» PROBLEM TO SOLVE:
Reproduce the material starting at the line that contains "coordinates (486, 302)." and ending at the line that contains "coordinates (775, 43).", substituting "Find an element" for "Locate an element" and leaving everything else unchanged.

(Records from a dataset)
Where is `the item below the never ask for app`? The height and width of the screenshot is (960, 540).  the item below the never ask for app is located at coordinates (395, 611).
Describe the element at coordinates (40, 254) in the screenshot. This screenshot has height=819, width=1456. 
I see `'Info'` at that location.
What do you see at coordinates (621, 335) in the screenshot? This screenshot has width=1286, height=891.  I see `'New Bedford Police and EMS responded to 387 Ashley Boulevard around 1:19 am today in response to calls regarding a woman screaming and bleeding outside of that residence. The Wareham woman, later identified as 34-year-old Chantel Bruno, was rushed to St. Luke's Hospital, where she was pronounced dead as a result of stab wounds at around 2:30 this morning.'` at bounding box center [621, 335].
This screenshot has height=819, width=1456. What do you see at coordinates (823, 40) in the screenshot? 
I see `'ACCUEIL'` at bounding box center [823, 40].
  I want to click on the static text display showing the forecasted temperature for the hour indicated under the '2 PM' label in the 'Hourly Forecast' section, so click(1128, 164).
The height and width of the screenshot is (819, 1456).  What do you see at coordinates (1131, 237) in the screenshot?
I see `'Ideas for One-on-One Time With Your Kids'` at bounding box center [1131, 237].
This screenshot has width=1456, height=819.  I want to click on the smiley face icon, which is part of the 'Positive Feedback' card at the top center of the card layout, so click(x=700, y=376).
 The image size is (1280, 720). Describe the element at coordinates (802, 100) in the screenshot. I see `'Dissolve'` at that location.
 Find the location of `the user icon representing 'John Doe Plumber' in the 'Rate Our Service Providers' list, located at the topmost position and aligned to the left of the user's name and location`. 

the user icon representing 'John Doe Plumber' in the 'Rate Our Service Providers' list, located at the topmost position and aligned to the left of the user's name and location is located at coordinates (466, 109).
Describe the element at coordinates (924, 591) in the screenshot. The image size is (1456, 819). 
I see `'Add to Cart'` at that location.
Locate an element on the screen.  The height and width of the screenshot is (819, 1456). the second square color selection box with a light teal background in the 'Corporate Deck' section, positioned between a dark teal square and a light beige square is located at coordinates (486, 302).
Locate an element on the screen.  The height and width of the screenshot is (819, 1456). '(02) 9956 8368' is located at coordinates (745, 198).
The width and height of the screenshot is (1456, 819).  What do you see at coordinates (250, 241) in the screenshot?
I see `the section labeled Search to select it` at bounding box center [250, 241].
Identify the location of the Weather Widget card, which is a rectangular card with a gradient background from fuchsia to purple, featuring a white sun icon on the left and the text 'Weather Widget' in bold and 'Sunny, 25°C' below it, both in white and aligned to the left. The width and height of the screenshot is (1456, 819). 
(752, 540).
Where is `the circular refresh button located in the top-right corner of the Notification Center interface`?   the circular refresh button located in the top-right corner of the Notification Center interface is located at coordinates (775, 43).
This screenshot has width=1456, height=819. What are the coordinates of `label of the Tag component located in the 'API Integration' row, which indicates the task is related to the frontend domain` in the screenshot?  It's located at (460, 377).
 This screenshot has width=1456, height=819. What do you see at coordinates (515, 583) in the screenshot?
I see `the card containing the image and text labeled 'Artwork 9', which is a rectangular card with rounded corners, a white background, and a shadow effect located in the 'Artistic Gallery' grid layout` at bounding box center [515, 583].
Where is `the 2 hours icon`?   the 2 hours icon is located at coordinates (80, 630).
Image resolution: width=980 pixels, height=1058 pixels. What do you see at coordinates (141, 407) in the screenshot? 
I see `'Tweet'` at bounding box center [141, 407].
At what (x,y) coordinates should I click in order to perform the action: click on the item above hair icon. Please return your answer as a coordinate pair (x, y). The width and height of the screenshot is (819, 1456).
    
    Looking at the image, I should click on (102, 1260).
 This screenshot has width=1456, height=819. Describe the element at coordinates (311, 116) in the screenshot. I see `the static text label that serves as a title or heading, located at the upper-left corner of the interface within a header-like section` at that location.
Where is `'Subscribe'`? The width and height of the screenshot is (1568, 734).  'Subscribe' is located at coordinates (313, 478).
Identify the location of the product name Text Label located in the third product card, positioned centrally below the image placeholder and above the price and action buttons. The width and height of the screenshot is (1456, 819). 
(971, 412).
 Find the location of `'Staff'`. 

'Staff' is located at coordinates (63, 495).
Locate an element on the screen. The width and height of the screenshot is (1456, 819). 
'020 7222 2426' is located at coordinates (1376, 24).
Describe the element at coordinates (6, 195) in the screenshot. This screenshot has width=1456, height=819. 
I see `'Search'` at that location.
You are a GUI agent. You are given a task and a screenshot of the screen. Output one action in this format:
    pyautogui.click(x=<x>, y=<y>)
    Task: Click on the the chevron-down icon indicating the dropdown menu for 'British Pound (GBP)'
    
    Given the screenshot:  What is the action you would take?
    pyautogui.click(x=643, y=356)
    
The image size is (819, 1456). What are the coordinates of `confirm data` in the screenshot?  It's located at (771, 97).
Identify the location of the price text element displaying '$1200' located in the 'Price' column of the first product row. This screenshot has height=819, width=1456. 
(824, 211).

» EXERCISE OUTPUT:
Find an element on the screen.  The height and width of the screenshot is (819, 1456). the second square color selection box with a light teal background in the 'Corporate Deck' section, positioned between a dark teal square and a light beige square is located at coordinates (486, 302).
Find an element on the screen.  The height and width of the screenshot is (819, 1456). '(02) 9956 8368' is located at coordinates (745, 198).
The width and height of the screenshot is (1456, 819).  What do you see at coordinates (250, 241) in the screenshot?
I see `the section labeled Search to select it` at bounding box center [250, 241].
Identify the location of the Weather Widget card, which is a rectangular card with a gradient background from fuchsia to purple, featuring a white sun icon on the left and the text 'Weather Widget' in bold and 'Sunny, 25°C' below it, both in white and aligned to the left. The width and height of the screenshot is (1456, 819). 
(752, 540).
Where is `the circular refresh button located in the top-right corner of the Notification Center interface`?   the circular refresh button located in the top-right corner of the Notification Center interface is located at coordinates (775, 43).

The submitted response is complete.